Start of DATA TO EXAMINE
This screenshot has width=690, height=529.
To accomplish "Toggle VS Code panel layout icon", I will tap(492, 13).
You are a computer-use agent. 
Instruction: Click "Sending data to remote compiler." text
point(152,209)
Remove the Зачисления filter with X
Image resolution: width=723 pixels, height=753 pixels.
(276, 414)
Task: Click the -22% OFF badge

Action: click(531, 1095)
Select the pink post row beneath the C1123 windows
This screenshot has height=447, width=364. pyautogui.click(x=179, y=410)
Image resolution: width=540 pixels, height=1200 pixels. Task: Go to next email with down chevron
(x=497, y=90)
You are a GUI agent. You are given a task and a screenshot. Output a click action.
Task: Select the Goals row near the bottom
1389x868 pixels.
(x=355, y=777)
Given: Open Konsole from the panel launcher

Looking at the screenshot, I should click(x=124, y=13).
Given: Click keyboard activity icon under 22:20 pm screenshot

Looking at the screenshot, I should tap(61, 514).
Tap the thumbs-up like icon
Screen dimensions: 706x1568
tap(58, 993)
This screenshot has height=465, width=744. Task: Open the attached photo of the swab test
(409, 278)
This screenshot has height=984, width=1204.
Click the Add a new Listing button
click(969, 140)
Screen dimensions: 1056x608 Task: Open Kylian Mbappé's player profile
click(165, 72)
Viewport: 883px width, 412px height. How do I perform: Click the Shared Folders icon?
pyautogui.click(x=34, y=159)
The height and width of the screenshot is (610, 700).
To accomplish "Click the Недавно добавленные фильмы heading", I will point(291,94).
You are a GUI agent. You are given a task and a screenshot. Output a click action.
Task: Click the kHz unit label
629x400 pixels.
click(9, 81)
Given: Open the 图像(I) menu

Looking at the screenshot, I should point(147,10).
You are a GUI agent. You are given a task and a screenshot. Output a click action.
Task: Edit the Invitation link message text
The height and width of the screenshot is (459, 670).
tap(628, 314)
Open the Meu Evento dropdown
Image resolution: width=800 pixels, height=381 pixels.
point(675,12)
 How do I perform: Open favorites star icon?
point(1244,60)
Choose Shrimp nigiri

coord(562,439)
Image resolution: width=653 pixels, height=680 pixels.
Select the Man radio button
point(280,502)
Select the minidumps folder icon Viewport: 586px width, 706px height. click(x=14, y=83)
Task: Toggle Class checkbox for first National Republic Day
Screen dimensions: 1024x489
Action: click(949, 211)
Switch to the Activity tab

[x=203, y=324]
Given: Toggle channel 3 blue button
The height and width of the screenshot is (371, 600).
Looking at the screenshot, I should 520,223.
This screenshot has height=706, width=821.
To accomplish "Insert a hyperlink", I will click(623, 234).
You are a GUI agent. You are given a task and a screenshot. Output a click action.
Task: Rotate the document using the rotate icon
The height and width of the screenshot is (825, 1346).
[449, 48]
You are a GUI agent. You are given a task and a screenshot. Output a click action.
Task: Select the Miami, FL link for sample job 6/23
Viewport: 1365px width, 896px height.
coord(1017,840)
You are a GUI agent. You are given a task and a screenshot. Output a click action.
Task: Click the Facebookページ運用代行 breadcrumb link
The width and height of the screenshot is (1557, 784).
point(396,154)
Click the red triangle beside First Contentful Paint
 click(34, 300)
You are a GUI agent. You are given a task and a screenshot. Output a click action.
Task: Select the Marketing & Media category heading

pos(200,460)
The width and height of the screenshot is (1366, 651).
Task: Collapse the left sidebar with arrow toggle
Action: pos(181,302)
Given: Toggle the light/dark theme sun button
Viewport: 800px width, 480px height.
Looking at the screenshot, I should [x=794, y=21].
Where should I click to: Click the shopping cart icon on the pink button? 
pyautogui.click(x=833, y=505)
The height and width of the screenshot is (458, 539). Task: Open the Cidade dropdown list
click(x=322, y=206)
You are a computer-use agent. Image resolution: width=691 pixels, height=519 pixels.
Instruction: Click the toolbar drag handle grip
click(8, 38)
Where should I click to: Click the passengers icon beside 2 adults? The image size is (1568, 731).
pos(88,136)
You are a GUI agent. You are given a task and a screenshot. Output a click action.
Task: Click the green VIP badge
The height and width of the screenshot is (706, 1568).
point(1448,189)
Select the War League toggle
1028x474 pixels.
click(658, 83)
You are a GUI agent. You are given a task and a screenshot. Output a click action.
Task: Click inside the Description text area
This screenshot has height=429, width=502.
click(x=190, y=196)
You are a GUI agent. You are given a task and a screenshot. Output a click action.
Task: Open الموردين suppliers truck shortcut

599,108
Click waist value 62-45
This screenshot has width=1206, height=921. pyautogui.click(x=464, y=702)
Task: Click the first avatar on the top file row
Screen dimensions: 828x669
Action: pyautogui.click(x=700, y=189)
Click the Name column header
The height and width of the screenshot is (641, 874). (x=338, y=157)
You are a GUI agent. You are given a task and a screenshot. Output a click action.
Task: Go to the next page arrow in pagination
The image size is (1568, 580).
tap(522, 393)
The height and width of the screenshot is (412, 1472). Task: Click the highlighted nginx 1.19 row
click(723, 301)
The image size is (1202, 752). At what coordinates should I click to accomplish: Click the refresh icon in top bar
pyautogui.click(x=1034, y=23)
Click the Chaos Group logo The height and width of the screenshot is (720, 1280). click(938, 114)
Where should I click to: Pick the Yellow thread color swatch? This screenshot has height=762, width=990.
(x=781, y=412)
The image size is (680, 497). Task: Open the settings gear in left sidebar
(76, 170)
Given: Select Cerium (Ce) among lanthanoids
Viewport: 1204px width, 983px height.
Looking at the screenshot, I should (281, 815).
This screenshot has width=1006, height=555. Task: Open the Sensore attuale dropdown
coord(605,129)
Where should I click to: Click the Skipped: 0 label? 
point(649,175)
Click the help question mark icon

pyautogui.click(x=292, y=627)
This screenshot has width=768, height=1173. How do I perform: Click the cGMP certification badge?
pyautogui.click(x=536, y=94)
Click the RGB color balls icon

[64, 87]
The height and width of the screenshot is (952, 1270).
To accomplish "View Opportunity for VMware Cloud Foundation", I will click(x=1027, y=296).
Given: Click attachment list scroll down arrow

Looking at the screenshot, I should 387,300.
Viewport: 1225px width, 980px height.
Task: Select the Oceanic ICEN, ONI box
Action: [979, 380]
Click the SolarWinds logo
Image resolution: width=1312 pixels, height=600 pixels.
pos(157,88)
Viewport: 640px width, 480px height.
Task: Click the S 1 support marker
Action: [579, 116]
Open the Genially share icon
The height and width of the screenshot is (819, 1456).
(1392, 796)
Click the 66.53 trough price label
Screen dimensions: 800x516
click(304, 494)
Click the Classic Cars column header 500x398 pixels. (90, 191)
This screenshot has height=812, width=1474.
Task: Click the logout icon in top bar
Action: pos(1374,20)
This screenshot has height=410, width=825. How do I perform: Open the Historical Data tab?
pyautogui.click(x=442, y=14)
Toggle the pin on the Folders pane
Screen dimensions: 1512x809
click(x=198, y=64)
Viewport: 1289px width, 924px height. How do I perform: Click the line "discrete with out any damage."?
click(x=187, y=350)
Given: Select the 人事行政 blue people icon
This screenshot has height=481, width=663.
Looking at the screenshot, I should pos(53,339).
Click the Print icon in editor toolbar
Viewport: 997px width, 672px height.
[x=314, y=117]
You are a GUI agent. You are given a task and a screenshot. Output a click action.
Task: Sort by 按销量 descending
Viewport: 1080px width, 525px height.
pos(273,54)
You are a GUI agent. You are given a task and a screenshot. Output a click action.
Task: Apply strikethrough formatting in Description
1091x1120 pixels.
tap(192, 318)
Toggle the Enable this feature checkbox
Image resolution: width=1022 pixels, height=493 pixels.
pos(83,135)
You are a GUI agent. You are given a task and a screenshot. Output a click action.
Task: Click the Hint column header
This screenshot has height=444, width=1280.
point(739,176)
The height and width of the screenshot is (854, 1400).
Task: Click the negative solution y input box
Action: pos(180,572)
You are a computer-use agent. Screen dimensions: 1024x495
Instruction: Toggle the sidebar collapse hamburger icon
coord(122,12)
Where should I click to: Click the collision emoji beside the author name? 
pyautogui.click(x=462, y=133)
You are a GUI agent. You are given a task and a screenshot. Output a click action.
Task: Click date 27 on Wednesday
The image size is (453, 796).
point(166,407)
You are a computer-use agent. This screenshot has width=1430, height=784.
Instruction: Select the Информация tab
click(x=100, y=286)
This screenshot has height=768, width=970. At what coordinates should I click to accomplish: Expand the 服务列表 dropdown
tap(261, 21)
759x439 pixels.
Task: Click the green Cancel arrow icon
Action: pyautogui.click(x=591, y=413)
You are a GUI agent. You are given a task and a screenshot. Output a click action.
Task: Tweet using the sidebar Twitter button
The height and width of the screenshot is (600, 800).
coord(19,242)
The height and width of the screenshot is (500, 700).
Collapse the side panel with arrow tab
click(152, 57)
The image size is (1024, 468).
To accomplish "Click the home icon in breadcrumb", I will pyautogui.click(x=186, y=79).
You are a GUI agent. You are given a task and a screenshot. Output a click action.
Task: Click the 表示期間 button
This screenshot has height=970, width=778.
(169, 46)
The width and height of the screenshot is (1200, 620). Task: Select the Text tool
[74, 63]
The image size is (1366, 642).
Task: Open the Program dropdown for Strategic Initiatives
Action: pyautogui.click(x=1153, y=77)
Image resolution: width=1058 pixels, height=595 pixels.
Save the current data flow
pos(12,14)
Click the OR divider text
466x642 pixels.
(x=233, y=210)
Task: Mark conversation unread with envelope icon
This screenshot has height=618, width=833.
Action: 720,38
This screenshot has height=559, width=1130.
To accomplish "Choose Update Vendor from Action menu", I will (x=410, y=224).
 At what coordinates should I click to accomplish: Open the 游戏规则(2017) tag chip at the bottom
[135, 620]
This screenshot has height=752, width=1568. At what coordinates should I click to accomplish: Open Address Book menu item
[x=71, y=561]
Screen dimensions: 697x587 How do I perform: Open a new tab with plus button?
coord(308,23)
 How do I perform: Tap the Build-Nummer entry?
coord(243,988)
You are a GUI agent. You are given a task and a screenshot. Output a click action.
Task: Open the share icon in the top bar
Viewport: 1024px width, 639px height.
End of DATA TO EXAMINE
Keep only those lines of the records that hold "blue", and return them.

Given: Toggle channel 3 blue button
Given: Select the 人事行政 blue people icon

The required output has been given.